後一人、Aランクの魔法使いを削って置けばヨシアも戦い易くなるだろうと。
三人目の副将はAランクの魔法使いだった。やはりAランクと言うだけはある。四属性の使える魔法使いらしい。そこそこの相手だ。
これはあくまでシメの見た目での話だ。普通の者からしたら超越者と映ったかも知れない。
ある者は伝説の大魔法使いカラスにも匹敵すると思ったかも知れないが所詮カラスとは次元が違い過ぎた。

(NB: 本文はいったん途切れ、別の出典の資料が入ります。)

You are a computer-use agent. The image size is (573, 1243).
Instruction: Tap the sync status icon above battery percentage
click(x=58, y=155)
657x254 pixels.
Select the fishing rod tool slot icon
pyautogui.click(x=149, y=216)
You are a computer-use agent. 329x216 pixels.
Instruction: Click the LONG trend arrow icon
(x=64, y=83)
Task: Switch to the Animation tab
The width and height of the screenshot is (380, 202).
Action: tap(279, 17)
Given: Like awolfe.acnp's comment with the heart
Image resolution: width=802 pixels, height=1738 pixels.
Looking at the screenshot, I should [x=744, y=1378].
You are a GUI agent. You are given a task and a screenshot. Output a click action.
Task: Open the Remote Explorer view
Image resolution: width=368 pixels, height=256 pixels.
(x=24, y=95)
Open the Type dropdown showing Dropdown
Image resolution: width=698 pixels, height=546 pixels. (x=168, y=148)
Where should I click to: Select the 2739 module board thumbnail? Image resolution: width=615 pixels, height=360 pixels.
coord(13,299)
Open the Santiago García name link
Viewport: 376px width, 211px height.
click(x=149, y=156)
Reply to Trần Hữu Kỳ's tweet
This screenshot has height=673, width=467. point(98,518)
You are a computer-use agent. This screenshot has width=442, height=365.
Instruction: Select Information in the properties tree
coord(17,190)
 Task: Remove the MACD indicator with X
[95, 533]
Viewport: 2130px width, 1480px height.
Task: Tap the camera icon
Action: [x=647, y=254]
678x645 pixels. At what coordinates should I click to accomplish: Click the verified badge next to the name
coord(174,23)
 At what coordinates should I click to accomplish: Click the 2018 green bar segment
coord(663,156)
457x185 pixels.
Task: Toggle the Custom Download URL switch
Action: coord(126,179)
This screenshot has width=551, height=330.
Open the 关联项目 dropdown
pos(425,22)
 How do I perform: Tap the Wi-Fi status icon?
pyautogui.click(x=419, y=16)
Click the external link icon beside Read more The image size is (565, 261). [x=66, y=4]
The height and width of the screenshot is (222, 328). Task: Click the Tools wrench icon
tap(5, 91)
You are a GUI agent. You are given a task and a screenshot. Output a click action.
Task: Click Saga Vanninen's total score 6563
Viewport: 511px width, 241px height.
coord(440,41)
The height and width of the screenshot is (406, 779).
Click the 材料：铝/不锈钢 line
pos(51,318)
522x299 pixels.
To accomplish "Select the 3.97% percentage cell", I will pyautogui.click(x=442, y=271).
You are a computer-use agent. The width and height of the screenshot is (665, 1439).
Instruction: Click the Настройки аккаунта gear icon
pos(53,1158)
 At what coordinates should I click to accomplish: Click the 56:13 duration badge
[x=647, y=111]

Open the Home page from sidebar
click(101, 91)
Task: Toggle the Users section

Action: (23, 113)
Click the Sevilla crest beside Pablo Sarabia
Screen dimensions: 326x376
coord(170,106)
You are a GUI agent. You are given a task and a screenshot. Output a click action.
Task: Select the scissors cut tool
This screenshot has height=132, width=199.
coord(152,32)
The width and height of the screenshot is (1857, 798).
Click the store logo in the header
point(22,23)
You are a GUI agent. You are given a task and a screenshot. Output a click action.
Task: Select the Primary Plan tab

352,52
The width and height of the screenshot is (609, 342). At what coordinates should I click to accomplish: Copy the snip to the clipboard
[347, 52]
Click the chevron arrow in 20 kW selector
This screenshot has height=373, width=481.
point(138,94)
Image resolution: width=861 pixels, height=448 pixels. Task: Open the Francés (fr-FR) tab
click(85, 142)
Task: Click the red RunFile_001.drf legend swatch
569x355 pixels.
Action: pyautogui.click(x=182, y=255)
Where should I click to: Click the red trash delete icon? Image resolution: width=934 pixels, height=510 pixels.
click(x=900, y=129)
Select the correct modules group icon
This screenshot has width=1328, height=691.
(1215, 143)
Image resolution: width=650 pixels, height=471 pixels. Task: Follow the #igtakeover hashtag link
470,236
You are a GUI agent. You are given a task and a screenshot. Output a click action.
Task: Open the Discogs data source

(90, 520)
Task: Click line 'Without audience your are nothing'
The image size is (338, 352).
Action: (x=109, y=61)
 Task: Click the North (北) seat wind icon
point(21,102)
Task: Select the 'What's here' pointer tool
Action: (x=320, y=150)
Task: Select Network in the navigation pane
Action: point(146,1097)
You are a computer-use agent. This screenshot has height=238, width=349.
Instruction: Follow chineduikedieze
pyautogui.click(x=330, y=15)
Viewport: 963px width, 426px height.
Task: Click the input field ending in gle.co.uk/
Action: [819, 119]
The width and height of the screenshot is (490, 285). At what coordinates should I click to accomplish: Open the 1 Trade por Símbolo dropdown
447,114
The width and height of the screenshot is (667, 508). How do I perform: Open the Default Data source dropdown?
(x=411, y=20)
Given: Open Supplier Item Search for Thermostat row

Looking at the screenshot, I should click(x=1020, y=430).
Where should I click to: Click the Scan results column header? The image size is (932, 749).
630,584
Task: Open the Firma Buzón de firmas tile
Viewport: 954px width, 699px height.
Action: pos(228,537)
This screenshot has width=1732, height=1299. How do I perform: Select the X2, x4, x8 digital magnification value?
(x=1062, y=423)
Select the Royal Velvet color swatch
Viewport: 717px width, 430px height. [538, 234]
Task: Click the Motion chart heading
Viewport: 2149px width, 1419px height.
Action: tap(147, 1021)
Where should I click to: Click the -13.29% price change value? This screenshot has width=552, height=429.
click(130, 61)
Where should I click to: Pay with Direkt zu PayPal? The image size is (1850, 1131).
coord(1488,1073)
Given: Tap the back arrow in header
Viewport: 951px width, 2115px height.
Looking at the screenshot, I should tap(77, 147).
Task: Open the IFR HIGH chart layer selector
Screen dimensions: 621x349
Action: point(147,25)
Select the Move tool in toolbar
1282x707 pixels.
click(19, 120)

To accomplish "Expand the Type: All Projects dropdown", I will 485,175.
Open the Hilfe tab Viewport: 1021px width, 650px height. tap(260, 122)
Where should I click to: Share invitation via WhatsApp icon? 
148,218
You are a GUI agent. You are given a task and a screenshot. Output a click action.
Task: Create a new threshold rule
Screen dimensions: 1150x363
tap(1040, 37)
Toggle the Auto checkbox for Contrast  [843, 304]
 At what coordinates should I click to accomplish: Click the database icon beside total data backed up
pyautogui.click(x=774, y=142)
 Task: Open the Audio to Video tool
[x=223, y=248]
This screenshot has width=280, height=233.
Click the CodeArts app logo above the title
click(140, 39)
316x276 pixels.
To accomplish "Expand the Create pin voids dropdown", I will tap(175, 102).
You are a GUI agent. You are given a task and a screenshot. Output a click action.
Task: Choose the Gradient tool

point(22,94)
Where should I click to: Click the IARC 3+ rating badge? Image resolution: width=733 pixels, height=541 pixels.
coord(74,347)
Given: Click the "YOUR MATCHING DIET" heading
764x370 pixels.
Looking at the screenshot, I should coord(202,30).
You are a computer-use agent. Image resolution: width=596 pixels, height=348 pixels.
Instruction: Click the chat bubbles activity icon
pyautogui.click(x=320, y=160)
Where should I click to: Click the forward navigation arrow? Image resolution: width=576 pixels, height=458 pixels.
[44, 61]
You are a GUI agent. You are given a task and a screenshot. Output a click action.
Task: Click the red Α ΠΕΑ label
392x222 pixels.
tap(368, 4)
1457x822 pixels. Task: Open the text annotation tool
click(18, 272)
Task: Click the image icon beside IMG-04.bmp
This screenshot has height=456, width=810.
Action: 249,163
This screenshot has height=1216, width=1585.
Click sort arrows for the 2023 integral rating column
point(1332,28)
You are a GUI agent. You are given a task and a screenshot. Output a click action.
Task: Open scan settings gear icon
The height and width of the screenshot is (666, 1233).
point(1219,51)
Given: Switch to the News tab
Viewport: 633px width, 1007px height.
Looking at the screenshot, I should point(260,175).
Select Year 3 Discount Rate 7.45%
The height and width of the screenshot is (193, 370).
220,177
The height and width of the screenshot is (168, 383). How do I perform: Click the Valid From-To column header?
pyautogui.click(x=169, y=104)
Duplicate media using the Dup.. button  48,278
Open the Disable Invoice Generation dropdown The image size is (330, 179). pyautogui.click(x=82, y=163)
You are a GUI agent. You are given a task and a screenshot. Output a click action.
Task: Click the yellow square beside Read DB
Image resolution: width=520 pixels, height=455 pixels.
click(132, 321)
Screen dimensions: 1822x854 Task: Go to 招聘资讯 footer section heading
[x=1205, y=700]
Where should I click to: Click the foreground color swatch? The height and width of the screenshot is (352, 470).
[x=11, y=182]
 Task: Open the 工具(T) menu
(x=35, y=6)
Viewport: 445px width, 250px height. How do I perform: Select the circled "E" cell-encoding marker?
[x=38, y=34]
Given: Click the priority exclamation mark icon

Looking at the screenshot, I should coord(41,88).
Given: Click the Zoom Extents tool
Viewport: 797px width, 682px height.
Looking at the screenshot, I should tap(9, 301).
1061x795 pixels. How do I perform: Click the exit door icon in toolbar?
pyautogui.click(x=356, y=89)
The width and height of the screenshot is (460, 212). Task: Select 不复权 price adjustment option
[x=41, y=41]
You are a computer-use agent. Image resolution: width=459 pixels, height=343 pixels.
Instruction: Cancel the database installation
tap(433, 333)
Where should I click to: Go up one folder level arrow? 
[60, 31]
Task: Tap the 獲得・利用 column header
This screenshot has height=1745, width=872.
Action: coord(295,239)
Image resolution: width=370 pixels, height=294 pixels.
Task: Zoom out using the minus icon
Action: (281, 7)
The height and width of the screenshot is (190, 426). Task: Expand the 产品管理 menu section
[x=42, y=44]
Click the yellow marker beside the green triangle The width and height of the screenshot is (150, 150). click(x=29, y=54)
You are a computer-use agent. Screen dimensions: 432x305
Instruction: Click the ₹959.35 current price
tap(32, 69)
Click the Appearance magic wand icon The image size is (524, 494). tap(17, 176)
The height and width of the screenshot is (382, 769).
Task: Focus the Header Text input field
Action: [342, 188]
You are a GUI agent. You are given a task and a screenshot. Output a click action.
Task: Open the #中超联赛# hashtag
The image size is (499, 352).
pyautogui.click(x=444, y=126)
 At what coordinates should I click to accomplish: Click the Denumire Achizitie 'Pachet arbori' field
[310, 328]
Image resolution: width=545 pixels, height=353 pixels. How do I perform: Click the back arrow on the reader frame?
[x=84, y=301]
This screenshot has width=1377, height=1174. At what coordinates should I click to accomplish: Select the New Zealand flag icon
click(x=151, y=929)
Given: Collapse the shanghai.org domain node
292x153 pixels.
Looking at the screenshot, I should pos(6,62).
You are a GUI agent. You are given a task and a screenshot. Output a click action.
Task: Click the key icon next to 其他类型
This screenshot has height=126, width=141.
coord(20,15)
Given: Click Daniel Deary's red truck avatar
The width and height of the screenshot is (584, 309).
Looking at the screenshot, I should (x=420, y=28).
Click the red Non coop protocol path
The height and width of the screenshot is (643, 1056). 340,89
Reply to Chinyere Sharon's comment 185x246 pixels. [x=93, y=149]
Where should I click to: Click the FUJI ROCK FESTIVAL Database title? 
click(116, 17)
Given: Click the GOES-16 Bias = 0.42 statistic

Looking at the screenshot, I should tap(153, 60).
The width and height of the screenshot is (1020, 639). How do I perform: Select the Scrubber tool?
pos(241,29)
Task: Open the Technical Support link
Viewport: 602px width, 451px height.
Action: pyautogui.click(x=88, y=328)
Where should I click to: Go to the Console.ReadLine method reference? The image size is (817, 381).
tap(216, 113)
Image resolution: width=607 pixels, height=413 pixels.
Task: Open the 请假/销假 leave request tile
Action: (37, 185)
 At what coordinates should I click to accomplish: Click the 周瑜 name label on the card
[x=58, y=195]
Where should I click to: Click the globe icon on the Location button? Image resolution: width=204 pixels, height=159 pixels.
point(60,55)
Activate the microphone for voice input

その魔法使いに対してシメは左手首に丸いシールド、そして右手にはヨシアが使ったのと同じようなプロテクターを嵌めていた。
これは当然そんな武器も用意するだろうと相手も思っていた。何しろ相手はEランクのヘタレだ。武器なしに戦える訳がない。それでも勝利は覆らないと妄信していた。
そしていざ戦いが始まってみると何かがおかしい。思うように自分の魔法が効果を発揮しなかった。
魔法はその丸いシールドによって片っ端から弾かれていった。実はあれは極普通の鉄板のシールドなんだがそこにシメが気を流して最強度の魔法防御シールドにしていた。
本当はこんな事位シールドなしでも出来るのだがそれをやってしまってはシメに対する認識が変わってしまう。今はまだ自分の実力は出したくなかった。
そして巨大魔法に対しては縮地で間合いを切って安全圏に逃げていた。つまり何をしてもシメには当たらず捕まえる事すら出来なかったと言う事だ。
これには相手の副将も焦った。
「ねぇねぇ、あれってシメさん遊んでますよね」
「そうね、それもかなり手を抜いてね」
「困った人ですね、こんな時に遊ぶなんて」
「いいんじゃない。何しろ相手が相手なんだから」
この二人は一体何を言ってるのか。Aランクの魔法使いを相手にして。
とうとう相手は魔力の枯渇で自滅してしまった。これならシメが何かの術を使って相手を倒したとは見えないだろう。本当は全てシメの手のひらで踊らされていたんだが。
さてこれで最終戦だ。ここでシメが向こうの大将を倒したら勝敗が着く。しかしこれは既に予行演習が済んでいた。
シメがある程度戦って相手の力と技術を計った上で負けて交代すると言う筋立てにしてあった。
シメは最後の大将と対峙して少し歪感を感じた。ただし強いと。この歪感は何だ。かって何処かで感じた事がある様なと思った。